***** GIVEN INFORMATION *****
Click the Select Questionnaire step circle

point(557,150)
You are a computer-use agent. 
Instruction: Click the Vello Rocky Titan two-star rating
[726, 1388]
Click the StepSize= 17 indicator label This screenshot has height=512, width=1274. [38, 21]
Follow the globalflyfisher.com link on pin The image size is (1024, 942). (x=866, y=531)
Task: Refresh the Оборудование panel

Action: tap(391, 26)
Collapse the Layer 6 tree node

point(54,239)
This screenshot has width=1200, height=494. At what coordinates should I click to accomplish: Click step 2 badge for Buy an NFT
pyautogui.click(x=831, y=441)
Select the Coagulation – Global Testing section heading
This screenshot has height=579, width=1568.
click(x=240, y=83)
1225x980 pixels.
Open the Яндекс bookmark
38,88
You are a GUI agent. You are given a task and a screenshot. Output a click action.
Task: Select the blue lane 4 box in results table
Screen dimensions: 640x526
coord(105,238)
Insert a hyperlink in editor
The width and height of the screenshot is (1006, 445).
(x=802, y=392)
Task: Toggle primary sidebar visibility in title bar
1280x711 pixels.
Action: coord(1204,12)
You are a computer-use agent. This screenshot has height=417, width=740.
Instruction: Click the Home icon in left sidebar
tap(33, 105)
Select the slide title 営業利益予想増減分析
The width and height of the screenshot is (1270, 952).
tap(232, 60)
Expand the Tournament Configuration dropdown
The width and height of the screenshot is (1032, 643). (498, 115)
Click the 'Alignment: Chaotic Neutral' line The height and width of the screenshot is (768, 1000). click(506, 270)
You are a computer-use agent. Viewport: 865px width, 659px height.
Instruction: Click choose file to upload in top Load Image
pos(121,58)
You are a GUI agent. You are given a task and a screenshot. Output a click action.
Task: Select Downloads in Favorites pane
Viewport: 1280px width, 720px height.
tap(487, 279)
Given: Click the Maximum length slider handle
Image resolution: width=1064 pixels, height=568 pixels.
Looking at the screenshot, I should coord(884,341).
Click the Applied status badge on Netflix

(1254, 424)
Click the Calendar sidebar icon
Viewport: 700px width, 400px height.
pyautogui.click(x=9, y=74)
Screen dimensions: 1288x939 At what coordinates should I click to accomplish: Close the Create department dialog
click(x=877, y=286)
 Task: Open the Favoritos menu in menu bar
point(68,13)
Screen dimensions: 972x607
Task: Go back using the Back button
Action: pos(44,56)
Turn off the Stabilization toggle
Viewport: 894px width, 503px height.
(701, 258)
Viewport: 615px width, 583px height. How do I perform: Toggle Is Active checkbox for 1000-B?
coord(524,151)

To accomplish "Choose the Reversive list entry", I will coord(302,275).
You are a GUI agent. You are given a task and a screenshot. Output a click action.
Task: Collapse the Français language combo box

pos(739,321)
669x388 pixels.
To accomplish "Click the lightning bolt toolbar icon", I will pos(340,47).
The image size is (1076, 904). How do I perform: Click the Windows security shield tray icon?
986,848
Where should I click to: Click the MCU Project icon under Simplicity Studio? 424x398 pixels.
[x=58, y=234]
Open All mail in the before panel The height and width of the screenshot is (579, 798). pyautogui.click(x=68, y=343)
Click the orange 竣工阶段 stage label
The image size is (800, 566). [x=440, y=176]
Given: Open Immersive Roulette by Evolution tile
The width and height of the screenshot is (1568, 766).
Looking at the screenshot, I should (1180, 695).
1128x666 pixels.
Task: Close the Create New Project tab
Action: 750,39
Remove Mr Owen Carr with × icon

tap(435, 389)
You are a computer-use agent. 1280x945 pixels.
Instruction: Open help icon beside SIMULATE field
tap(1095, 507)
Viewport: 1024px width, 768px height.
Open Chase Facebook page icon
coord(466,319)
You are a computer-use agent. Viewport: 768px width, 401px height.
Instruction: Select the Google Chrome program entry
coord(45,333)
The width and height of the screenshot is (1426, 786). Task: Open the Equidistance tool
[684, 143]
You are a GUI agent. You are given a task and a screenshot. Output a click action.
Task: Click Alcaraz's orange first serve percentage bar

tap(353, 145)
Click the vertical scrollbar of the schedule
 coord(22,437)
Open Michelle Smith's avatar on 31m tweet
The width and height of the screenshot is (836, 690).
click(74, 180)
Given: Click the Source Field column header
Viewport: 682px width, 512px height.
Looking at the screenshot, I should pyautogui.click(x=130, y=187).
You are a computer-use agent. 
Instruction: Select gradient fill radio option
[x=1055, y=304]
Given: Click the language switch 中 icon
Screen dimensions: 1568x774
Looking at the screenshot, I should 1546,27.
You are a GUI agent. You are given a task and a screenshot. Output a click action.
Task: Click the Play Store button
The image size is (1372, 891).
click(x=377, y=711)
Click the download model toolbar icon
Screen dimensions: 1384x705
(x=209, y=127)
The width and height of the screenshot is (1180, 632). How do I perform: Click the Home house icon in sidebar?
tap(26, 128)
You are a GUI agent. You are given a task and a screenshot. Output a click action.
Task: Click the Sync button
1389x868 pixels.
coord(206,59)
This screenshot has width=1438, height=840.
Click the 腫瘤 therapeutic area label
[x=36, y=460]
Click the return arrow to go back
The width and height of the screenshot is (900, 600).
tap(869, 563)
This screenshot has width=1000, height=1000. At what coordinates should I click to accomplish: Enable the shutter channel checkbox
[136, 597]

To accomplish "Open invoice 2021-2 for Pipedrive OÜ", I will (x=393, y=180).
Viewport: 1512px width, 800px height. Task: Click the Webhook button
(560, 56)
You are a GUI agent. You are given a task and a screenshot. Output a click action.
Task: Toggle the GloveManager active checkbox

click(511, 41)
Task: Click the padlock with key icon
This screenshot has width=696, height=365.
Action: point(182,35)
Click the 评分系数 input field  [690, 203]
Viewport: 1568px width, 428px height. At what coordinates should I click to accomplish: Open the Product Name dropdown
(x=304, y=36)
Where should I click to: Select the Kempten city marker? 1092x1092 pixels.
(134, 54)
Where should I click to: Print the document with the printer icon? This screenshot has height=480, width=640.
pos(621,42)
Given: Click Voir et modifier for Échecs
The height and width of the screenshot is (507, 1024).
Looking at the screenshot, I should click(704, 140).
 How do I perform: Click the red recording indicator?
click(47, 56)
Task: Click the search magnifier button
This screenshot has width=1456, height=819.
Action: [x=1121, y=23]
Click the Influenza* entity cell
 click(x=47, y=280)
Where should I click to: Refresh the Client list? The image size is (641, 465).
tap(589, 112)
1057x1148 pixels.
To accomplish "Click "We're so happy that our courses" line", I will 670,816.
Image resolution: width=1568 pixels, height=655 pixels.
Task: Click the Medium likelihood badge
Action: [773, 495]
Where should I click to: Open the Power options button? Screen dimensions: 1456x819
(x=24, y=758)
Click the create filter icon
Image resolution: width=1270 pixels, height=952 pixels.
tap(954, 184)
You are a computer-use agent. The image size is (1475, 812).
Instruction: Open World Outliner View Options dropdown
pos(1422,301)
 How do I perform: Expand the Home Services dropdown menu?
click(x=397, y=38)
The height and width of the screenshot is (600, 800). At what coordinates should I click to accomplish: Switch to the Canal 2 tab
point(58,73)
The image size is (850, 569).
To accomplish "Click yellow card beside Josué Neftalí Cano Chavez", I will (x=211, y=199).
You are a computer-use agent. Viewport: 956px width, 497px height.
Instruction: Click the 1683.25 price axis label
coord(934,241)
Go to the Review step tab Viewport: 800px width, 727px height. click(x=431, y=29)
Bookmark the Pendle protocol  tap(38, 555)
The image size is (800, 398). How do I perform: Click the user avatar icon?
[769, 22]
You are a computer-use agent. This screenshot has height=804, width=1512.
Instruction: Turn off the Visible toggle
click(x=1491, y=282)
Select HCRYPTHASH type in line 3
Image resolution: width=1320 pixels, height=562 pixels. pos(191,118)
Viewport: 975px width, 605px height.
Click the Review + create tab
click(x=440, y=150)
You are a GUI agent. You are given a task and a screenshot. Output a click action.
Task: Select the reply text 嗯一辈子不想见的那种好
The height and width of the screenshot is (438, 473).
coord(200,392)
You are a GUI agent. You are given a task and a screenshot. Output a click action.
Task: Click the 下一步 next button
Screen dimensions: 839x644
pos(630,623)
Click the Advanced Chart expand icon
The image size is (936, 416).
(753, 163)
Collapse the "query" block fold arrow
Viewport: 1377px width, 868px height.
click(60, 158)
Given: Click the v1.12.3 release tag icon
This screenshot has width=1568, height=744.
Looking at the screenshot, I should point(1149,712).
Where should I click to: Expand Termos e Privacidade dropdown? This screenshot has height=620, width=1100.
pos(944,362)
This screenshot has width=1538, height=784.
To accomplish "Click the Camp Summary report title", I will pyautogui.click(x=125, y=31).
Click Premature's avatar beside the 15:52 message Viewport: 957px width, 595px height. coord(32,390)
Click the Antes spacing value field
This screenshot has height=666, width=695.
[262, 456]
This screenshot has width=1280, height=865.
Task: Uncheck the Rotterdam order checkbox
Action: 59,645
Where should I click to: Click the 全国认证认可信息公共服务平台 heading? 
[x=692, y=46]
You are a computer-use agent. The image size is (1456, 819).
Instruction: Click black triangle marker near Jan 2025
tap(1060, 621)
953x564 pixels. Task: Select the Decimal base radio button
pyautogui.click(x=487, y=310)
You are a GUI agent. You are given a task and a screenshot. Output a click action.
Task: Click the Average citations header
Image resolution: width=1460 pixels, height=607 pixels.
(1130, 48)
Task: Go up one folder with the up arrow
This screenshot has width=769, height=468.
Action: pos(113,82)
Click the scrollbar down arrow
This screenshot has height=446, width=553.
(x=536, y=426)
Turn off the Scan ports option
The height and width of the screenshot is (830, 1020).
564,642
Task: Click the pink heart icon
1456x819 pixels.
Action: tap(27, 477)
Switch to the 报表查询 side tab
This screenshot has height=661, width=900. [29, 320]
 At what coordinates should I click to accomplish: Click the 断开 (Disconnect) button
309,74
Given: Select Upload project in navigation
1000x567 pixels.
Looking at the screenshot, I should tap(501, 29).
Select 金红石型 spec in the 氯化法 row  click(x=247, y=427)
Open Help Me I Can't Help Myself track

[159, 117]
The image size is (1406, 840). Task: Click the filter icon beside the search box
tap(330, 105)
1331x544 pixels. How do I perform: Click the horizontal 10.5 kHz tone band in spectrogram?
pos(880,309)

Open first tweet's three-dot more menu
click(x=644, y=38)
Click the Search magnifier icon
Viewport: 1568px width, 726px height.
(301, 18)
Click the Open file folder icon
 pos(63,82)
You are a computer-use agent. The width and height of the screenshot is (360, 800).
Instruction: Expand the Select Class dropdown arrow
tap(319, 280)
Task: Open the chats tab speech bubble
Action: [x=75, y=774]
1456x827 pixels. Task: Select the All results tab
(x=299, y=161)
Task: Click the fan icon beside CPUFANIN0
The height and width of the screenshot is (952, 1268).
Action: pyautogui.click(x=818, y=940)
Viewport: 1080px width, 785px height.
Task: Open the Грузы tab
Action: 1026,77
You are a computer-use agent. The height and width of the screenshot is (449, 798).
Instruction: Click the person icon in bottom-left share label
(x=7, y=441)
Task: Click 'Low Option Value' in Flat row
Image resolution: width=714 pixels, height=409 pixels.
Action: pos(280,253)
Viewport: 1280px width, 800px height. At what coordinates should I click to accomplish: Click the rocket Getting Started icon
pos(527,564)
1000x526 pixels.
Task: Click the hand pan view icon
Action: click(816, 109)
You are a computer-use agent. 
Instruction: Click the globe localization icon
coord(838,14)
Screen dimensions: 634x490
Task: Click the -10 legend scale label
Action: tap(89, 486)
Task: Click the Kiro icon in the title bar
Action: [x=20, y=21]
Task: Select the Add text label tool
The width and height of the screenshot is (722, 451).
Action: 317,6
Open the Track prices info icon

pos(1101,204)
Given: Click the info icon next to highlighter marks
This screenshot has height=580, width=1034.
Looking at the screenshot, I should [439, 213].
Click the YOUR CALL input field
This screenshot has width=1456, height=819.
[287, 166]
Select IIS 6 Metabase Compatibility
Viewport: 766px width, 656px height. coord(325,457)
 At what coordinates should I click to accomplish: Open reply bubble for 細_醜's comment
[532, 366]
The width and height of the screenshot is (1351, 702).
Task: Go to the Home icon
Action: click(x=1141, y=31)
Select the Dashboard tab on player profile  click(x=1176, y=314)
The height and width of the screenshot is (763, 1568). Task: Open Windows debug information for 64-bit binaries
*****
Copy everything from the line containing "Click the Search magnifier icon" down to the last of these lines, putting "GUI agent" wherever "computer-use agent" appears and changing nothing else.

Click the Search magnifier icon
Viewport: 1568px width, 726px height.
(301, 18)
Click the Open file folder icon
 pos(63,82)
You are a GUI agent. The width and height of the screenshot is (360, 800).
Instruction: Expand the Select Class dropdown arrow
tap(319, 280)
Task: Open the chats tab speech bubble
Action: [x=75, y=774]
1456x827 pixels. Task: Select the All results tab
(x=299, y=161)
Task: Click the fan icon beside CPUFANIN0
The height and width of the screenshot is (952, 1268).
Action: pyautogui.click(x=818, y=940)
Viewport: 1080px width, 785px height.
Task: Open the Грузы tab
Action: 1026,77
You are a GUI agent. The height and width of the screenshot is (449, 798).
Instruction: Click the person icon in bottom-left share label
(x=7, y=441)
Task: Click 'Low Option Value' in Flat row
Image resolution: width=714 pixels, height=409 pixels.
Action: pos(280,253)
Viewport: 1280px width, 800px height. At what coordinates should I click to accomplish: Click the rocket Getting Started icon
pos(527,564)
1000x526 pixels.
Task: Click the hand pan view icon
Action: click(816, 109)
You are a GUI agent. 
Instruction: Click the globe localization icon
coord(838,14)
Screen dimensions: 634x490
Task: Click the -10 legend scale label
Action: tap(89, 486)
Task: Click the Kiro icon in the title bar
Action: [x=20, y=21]
Task: Select the Add text label tool
The width and height of the screenshot is (722, 451).
Action: 317,6
Open the Track prices info icon

pos(1101,204)
Given: Click the info icon next to highlighter marks
This screenshot has height=580, width=1034.
Looking at the screenshot, I should [439, 213].
Click the YOUR CALL input field
This screenshot has width=1456, height=819.
[287, 166]
Select IIS 6 Metabase Compatibility
Viewport: 766px width, 656px height. coord(325,457)
 At what coordinates should I click to accomplish: Open reply bubble for 細_醜's comment
[532, 366]
The width and height of the screenshot is (1351, 702).
Task: Go to the Home icon
Action: click(x=1141, y=31)
Select the Dashboard tab on player profile  click(x=1176, y=314)
The height and width of the screenshot is (763, 1568). Task: Open Windows debug information for 64-bit binaries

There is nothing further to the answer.